Developed by Junji Watanabe and Hideyuki Ando
The mechanism of the Saccade-based Display uses features of perception associated with eye movements. In reality, its manifestation is a tube of LED lights that flicker at certain intervals and can be programmed to generate discrete images which become visible as one’s eyes move around and across the LED display. However, as soon as your eyes stop moving and you gaze directly at the display the images disappear leaving what appears to be a flickering light source.
Fore more details on the mechanism see Saccade-based Display under ‘Researches’ at Junji WATANABE Research in Progress.
The visual challenge posed by the display is that one cannot look at the projected image at any length and it is this very characteristic that I am curious to explore. The virtual existence of the temporary image limits the viewer, in terms of the degree of control over the frequency and the distortion of the projected images, as they are only viewable while induced by eye movement.
The aim of the designs for the Saccade-based Display is to make the images memorable at a glance. In making decisions on colour and forms I relied on my previous experience of the experiments conducted in Japan with Dr. J. Watanabe, a co-inventor of the Saccade-based Display, who advised me that shapes constructed from linear elements leave a more memorable impression as an image than solid blocks of colours.
While conducting this initial experiment photographs were taken as a record of the event with a digital camera by moving it in front of the LED to imitate the eye movement capturing the image being generated.

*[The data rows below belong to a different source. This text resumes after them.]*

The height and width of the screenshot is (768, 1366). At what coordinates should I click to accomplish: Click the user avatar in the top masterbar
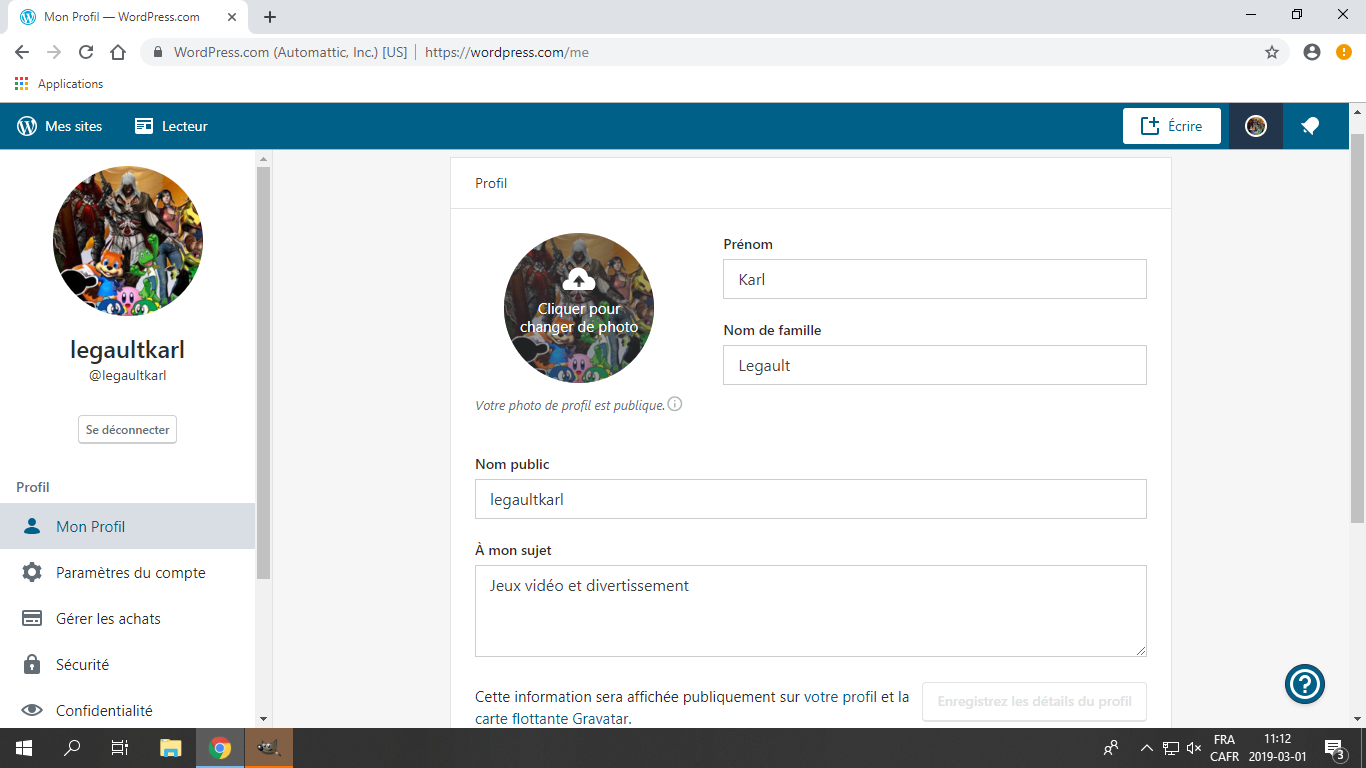[x=1256, y=126]
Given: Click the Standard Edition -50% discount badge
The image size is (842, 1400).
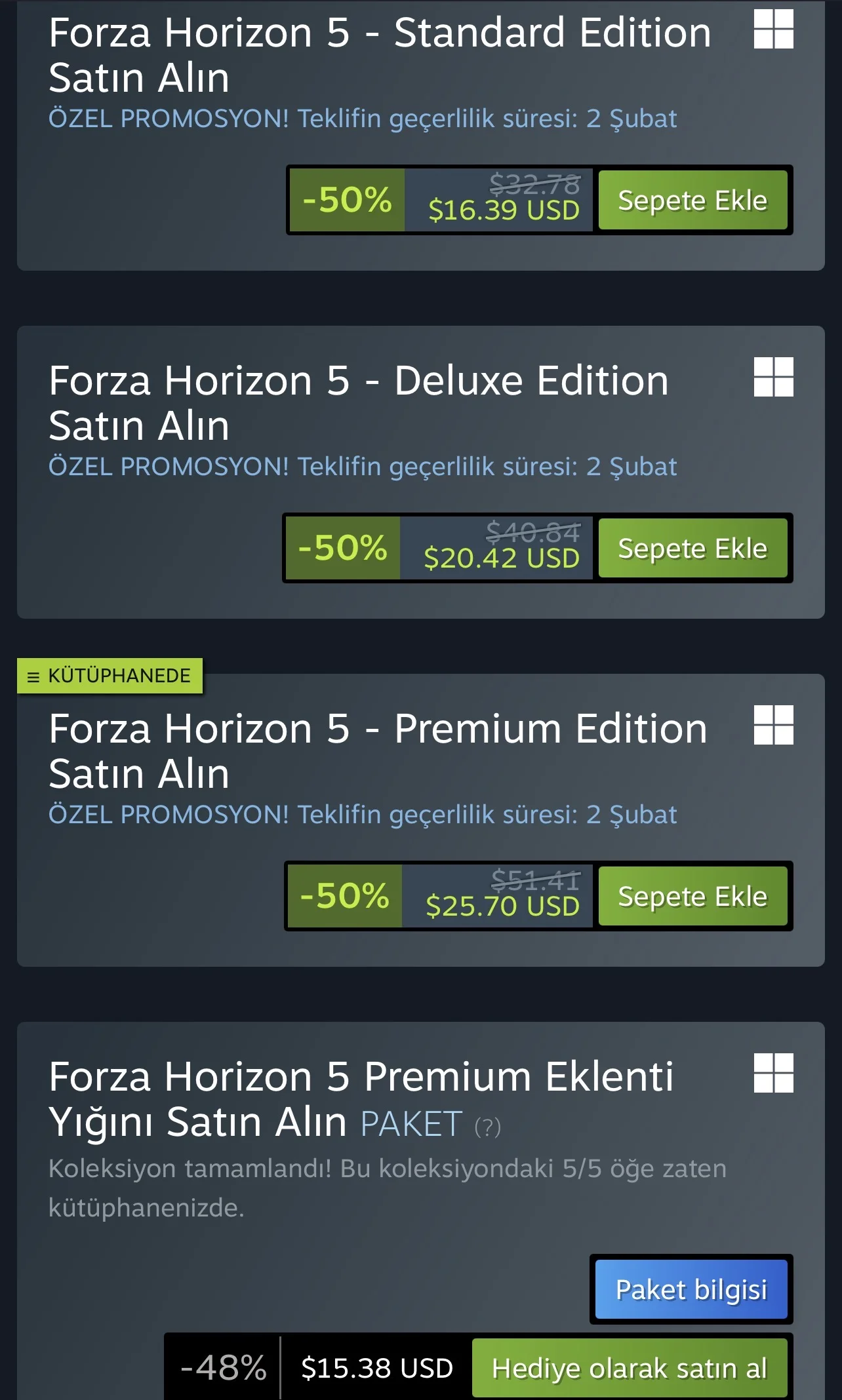Looking at the screenshot, I should (x=347, y=200).
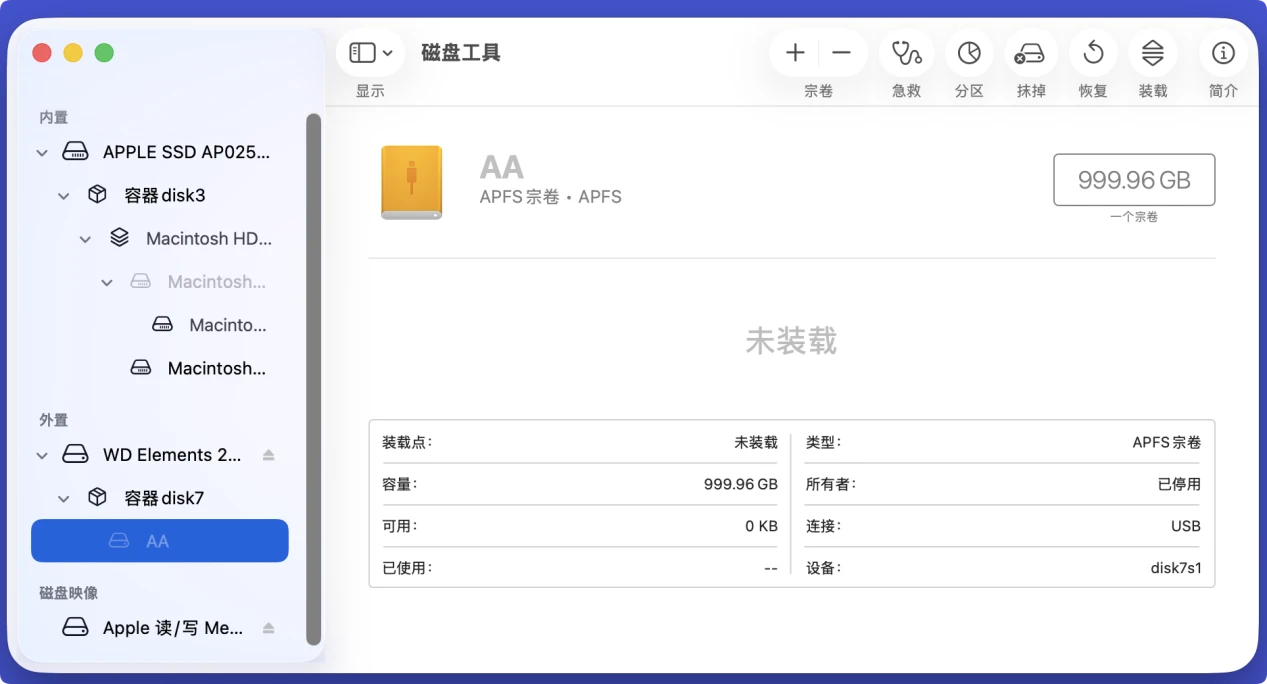The width and height of the screenshot is (1267, 684).
Task: Click the plus icon to add a 宗卷
Action: click(x=794, y=53)
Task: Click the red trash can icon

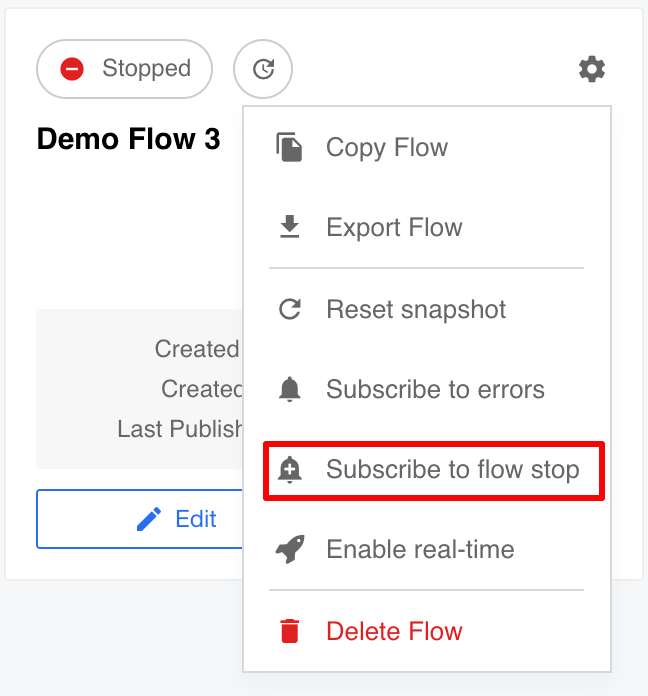Action: point(290,631)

Below: Experiment using Saccade-based Display, 2007
Following the initial experiment I sought to create shapes that are more instantly recognisable but also abstract and direct, that could be described as ‘flower like’, ‘spiky sun’ or ‘star in circle’. Colours were chosen to give maximum contrast and support the linear elements of the shapes so they would stand out from one another.
Below: images created for Saccade-based Display following the design concept as described above
Having considered the design of compositional elements, my artwork is now developing towards achieving visually intriguing and stimulating images that create an aesthetic experience for viewers, an experience which will leave a lasting impression and allows for greater interpretation.
I then invented the process of using the photographic images sequentially and layered to create a counterpoint to the momentary way we experience the images projected by Saccade-based Display, the resulting Polyluminous Imaging rendering it into something one can fix an eye upon, look at and explore.
Camera was used with an extended shutter speed (1/4 – 1/8 seconds) and is moved during this exposure through space and across the LED display, capturing randomly the Saccade image generated at that time.